Softness Defeats Hardness (and Homophobia)
A child of the Deep South and the gay son of a Southern Baptist preacher, I know homophobia too well. When I left the finger-lickin’ Cajun food behind for a new life in the Northeast (a place I imagined to be a tolerant, queer-loving utopia), I truly felt I had parted ways with homophobia for good. Boy was I wrong!
Homophobia has been a character in my story since I was first outed as a teenager and sent to conversion therapy. Homophobia has played various roles on the stage of my life: villain, patriot, pastor, doctor, therapist, brother, mother, and father. Over the years, I have employed various tactics to deal with this menacing adversary: defensiveness, hostility, anger, denial, gallows humor, and, as I previously mentioned, physically moving to another part of the country.
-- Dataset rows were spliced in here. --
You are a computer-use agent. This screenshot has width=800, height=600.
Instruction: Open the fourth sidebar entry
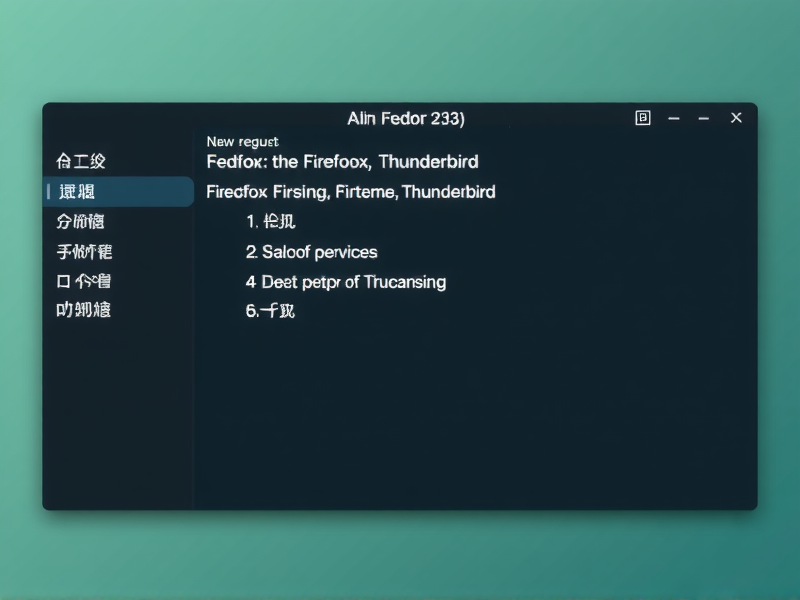83,251
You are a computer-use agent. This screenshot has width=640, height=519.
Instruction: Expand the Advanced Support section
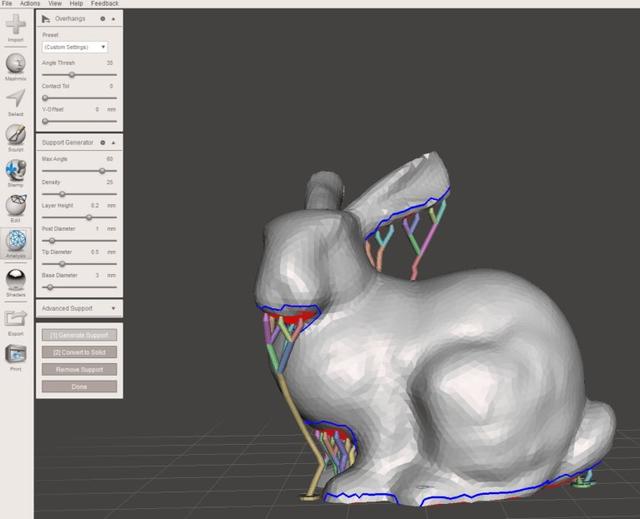click(113, 309)
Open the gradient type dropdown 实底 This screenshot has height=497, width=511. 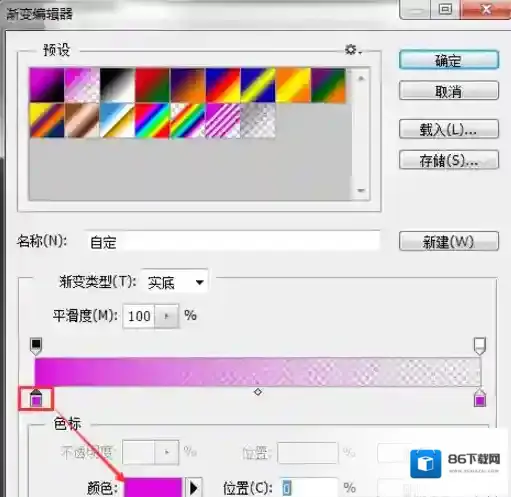(x=175, y=283)
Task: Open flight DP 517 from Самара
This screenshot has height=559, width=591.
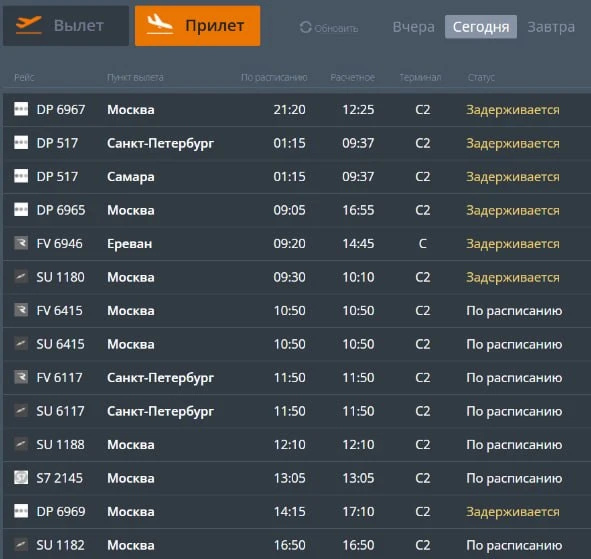Action: click(x=297, y=176)

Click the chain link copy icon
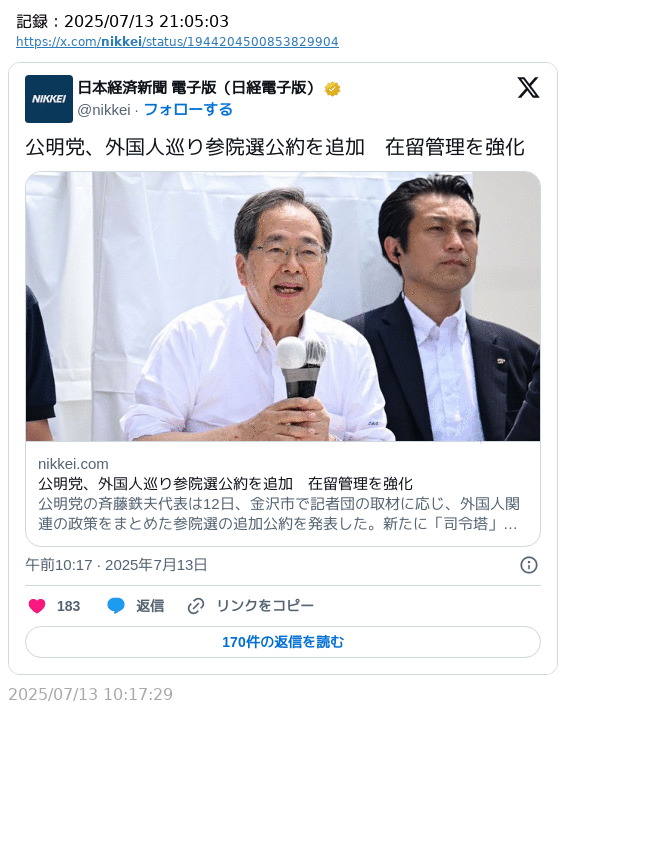196,606
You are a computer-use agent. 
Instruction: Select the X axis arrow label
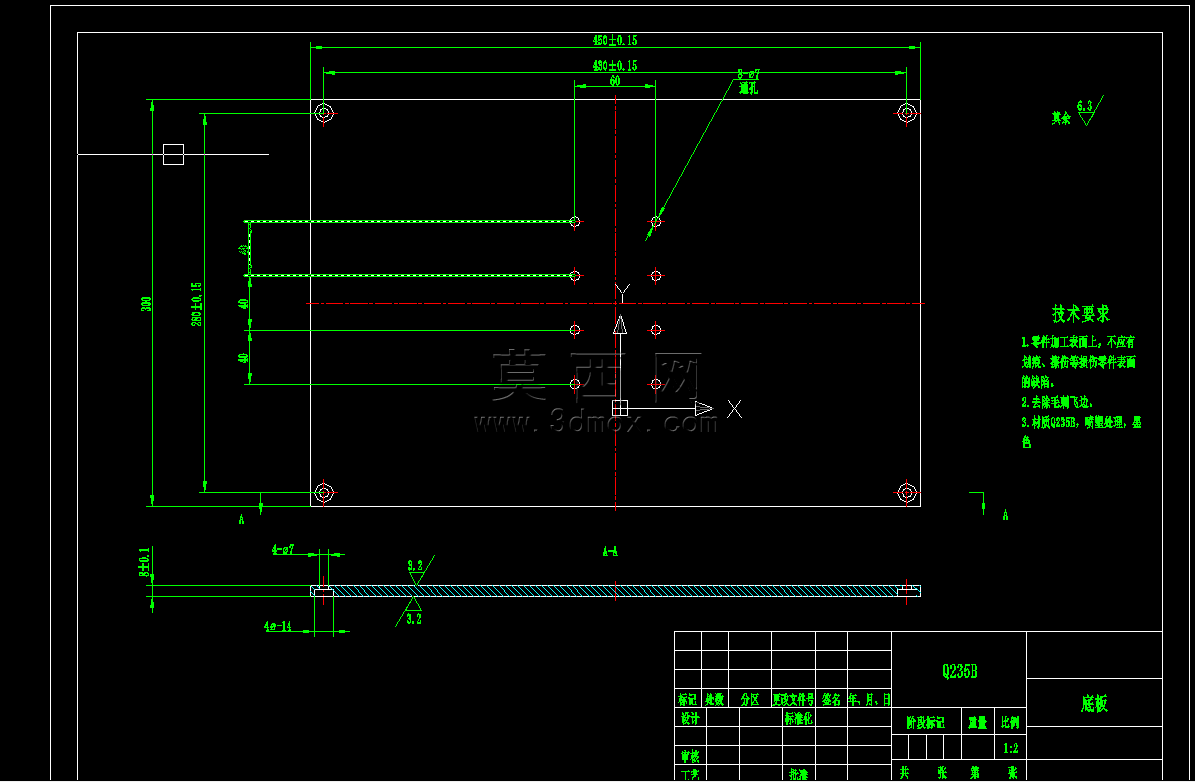734,409
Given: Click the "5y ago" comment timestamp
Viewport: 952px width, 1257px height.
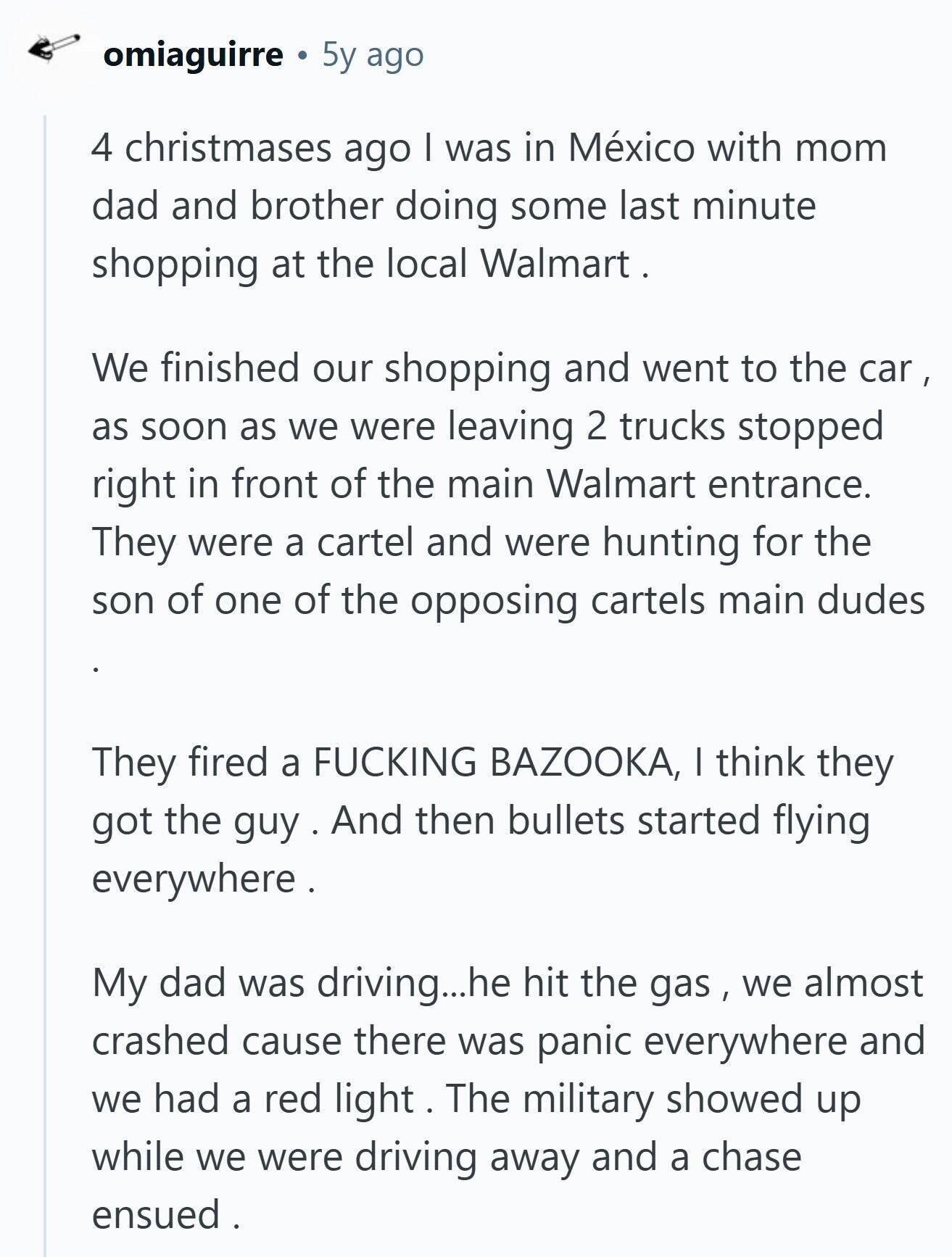Looking at the screenshot, I should 373,55.
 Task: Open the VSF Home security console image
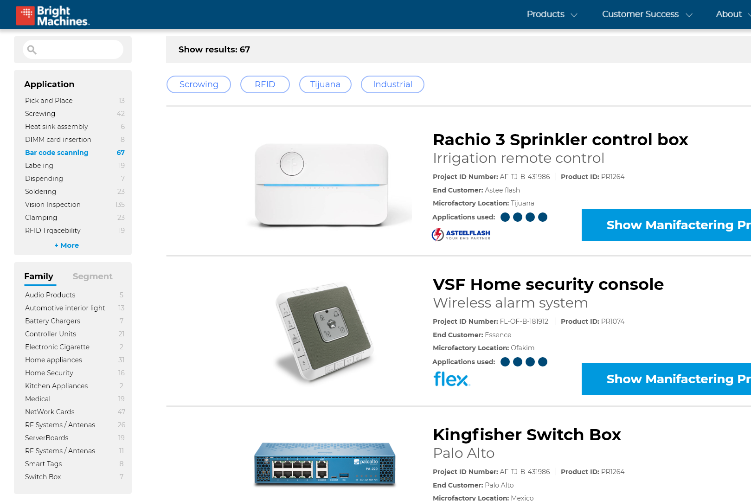[x=324, y=333]
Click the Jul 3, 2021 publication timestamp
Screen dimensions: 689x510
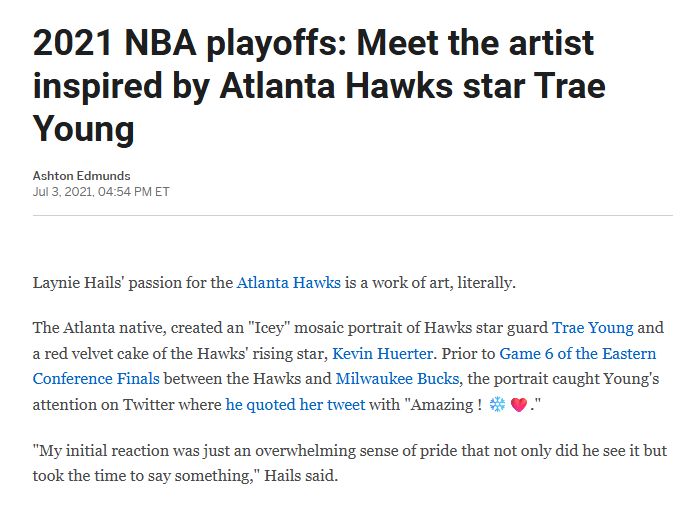point(101,191)
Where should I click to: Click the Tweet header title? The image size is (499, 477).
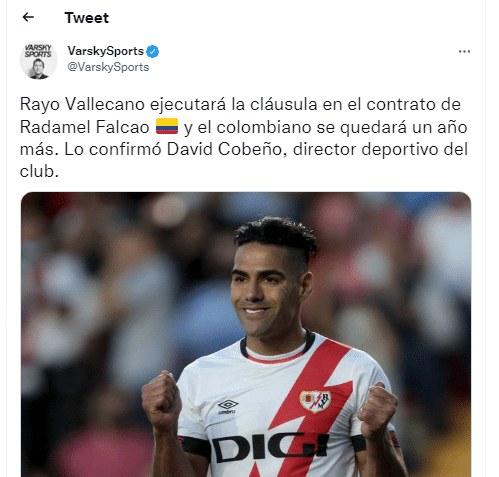pyautogui.click(x=87, y=18)
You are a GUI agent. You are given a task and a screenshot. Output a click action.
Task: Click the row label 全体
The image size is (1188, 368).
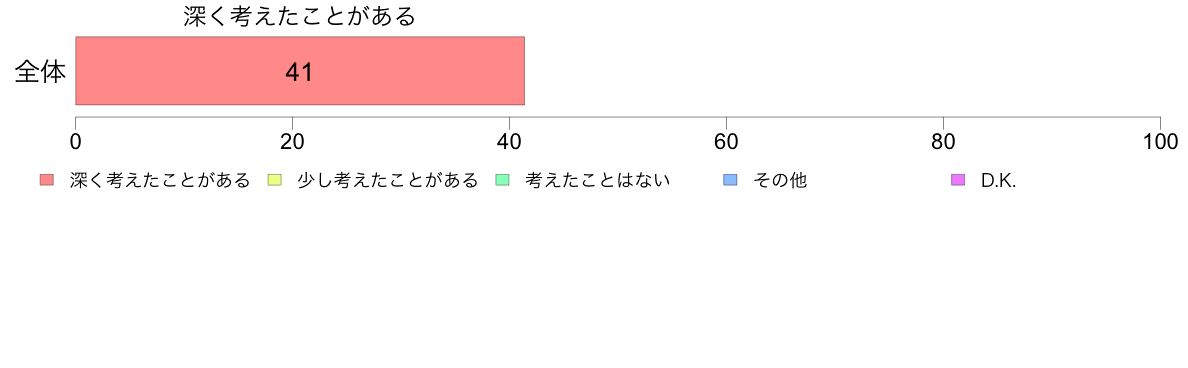tap(40, 72)
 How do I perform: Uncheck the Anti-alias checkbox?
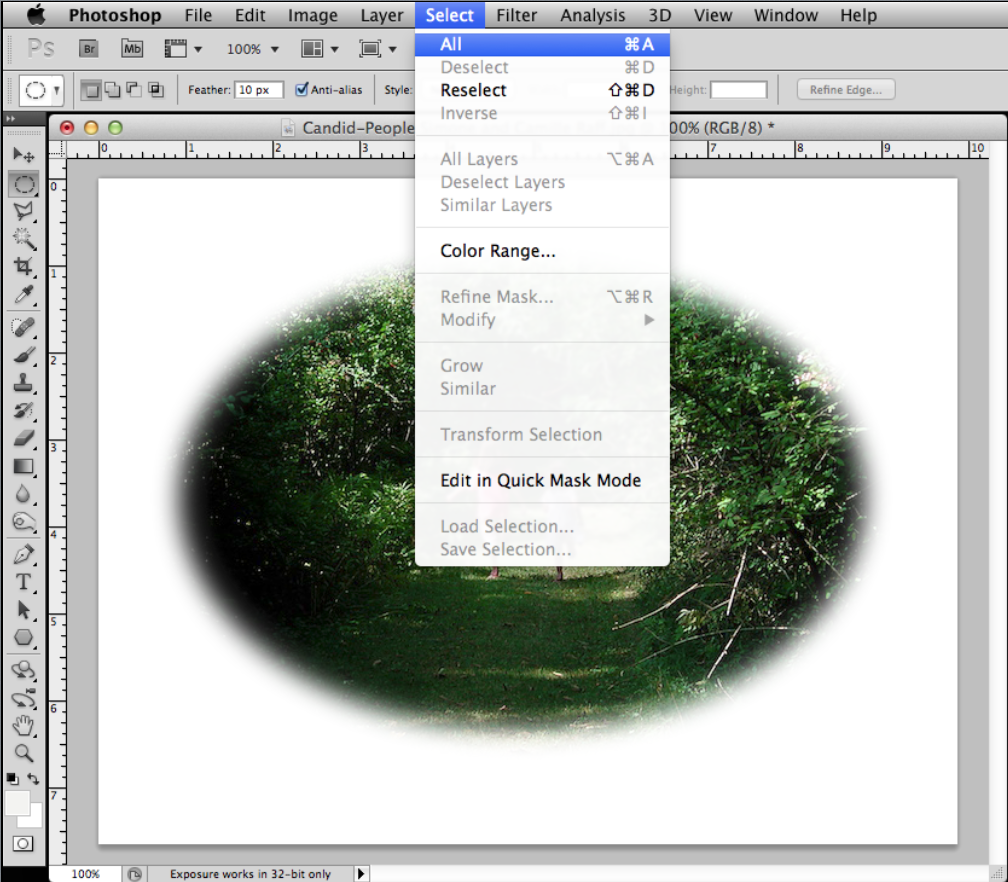pyautogui.click(x=302, y=90)
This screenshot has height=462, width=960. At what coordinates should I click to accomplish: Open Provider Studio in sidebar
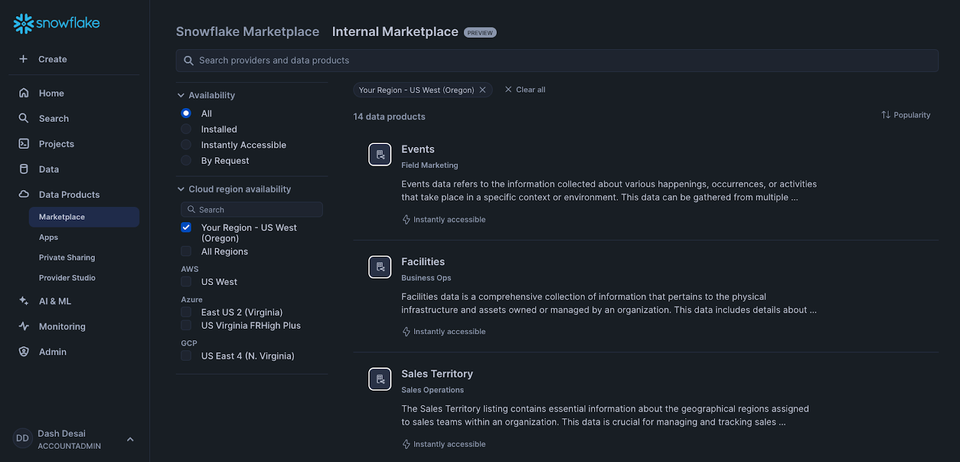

Even now, in my private moments, far from the Baptist pulpit, I can see its ugly face, a pointed finger, a whisper of gossip, my mother on the phone saying casually: “So, at this new job, they don’t mind you being around children?” My fist clenched, my face becoming bright red, the words firing out of my mouth before I can think: “Are you really that ignorant?”
The problem is when I fight back, it fights back, and when I don’t fight back, it grows stronger. Last year when I was recovering from an illness, I began to study tai chi and qi gong. Tai chi, while traditionally a martial art, is recommended by Harvard Medical School for its health benefits. Based on the teachings of Taoist philosophy, tai chi can be described as “the way of effortless power.”
In tai chi, one becomes like water, soft yet powerful. One of the concepts taught is that “softness defeats hardness.” As Lao Tzu wrote in the Tao Te Ching, “Nothing in the world is softer and weaker than water. Yet, to attack the hard and strong, nothing surpasses it.” When I first heard this, I thought it sounded wonderful, but was probably just some esoteric mumbo jumbo. Someone wants to fight and what do you do, sit back, sip your iced tea, and talk about world peace? Seriously. Not in the real world.
But then I thought about how a single drop of water seems harmless, yet something as marvelous as the Grand Canyon is formed by water gently corroding rock over millions of years.
Last summer, I was at a barbeque with my partner’s family. His family has been very accepting of our relationship. However, he has one relative—Paul, I’ll call him. Paul seemed extremely uncomfortable around me. He would whisper to his sons, while glancing my way. Suddenly, I was back in Louisiana, ready to fight.
Then I remembered the teachings of the Tao, how softness (kindness) can defeat hardness (hatred). I walked over to Paul and told him the pickled hot peppers he made were the best I’d ever had (they really were).
He smiled. “You really think so?”
“Seriously,” I said.
Now, at family gatherings, he walks over to me, shakes my hand, and says, “I made more of those peppers you really like.”
It doesn’t happen suddenly, but gently, over time, the Grand Canyon forms, the spell of homophobia is broken, and Paul’s pickled hot peppers are known as the best in the universe. ▼
James Adams Smith works as an English tutor at Delaware Technical & Community College and is studying to become an occupational therapist.